Last week the Chancellor Rishi Sunak bowed to what must have become inevitable and replaced the Autumn Budget with a series of more short-term measures, intended to address some of the immediate challenges faced by businesses trying to operate in the current difficult circumstances.
It’s not hard to see why he did this. The Budget sets goals for the longer-term trajectory of the economy and financial system. This would be very challenging, if not impossible to do when we are having to change how a business operates on an almost daily basis to try and adapt how we live to the current crisis.
The Job Support Scheme (JSS)
With the furlough scheme due to end next month and local lockdowns on the up, it was becoming increasingly clear The Chancellor would need to try and offer some sort of ongoing support to employers who are struggling to operate on anything like a normal basis.
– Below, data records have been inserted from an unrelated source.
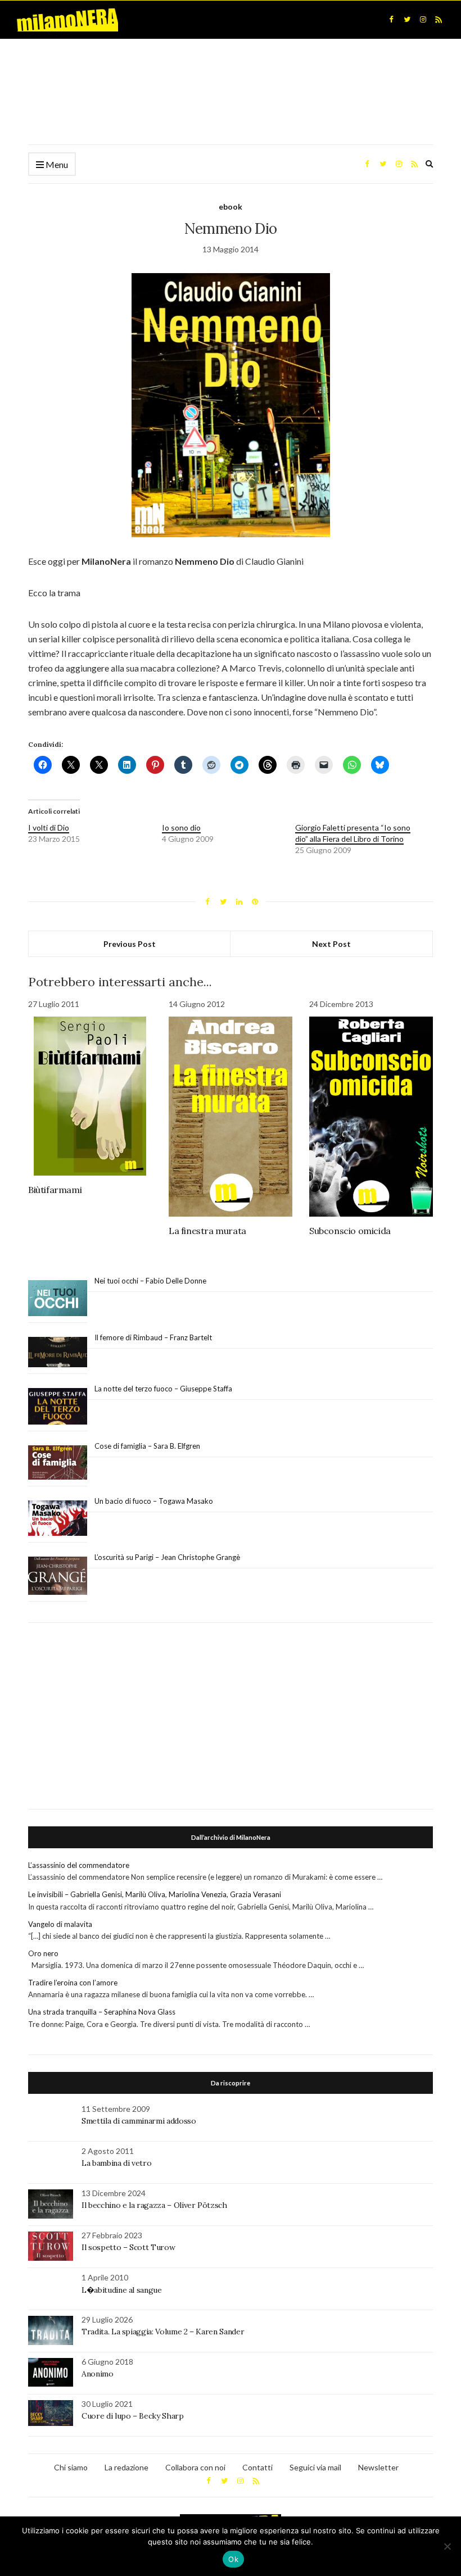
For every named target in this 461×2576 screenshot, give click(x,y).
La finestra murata (207, 1230)
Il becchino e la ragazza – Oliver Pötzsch (154, 2205)
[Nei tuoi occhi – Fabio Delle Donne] (57, 1298)
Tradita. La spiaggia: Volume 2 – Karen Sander (163, 2331)
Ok (233, 2559)
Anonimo (98, 2374)
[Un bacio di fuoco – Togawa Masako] (57, 1518)
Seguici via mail (315, 2467)
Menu (56, 164)
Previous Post (129, 944)
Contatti (257, 2467)
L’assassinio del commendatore (78, 1865)
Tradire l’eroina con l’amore (72, 1982)
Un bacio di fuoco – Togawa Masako (153, 1500)
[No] (447, 2546)
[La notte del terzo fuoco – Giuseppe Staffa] (57, 1406)
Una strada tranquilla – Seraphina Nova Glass (101, 2011)
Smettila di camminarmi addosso (139, 2121)
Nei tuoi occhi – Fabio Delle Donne (150, 1280)
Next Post (331, 944)
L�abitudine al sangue (122, 2290)
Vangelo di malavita (60, 1924)
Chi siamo (71, 2467)
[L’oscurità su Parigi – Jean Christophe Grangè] (57, 1576)
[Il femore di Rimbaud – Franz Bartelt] (57, 1352)
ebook (230, 206)
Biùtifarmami (55, 1189)
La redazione (126, 2467)
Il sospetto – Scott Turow (128, 2247)
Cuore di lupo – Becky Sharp (133, 2416)
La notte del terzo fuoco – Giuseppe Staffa (163, 1388)
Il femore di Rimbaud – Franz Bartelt (154, 1337)
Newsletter (378, 2467)
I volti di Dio (48, 827)
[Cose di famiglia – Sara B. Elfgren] (57, 1462)
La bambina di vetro (116, 2163)
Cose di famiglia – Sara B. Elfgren (147, 1445)
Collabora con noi (195, 2467)
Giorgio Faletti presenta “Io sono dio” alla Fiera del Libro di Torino (352, 833)
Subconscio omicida (350, 1230)
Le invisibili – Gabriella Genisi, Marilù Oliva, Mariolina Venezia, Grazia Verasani (154, 1894)
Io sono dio (181, 827)
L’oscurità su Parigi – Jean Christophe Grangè (167, 1557)
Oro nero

To this end, he announced a new job support scheme to start on 1 November 2020 and continue for six months.
To qualify, employees must work at least a third of their normal hours, for which they’ll be paid in full by their employer. For ‘normal hours’ they don’t work, the cost will be split three ways – the state pays a third, the employer pays a third and the employee loses a third. Clearly, this is welcome and will help some employers, but it will cost the employer as well.
The cost to employers of the job support scheme
As the Resolution Foundation has noted, it would cost an employer 33 percent more to employ two people half-time on the JSS than it would to employ one person full-time (at an assumed salary of £17,000 a year). So, whilst an employer might want to keep two employees on part-time to have them there for when trade picks up, simple economics might force him to let one of them go. As ever there is no alternative to going through the number-crunching exercise.
Additionally, the JSS sadly offers no assistance whatsoever to those businesses unable to trade at all e.g. event organisers and similar businesses.
Self Employed Income Support Scheme (SEISS) grant extension
Rishi Sunak also announced an extension to the SEISS. The extension will provide two grants and will last from November 2020 to April 2021. Grants will be paid in two lump sum instalments, each covering a three-month period. Again, this is welcome, but the levels of support are significantly reduced.
Further measures announced
Other measures of support have been targeted at helping with cash flow, which includes:
- An extension to the deferral of when income tax bills become due.
- Extensions to the Coronavirus Business Interruption Loan Scheme (CBILS).
- An extension to the temporary VAT cut for hospitality and tourism to the end of March 2021.
- Allowing VAT payments, originally deferred until March 2021, to be paid over 11 months rather than all at once.
These measures are all welcome in as much as anything to help struggling businesses, and whilst delaying payment deadlines into the future doesn’t reduce costs, it will ease cash flow.
However, I remain concerned that nothing seems to have been done to help either those whose business is unable to trade at all at present or indeed those who fell through the cracks in the original support schemes.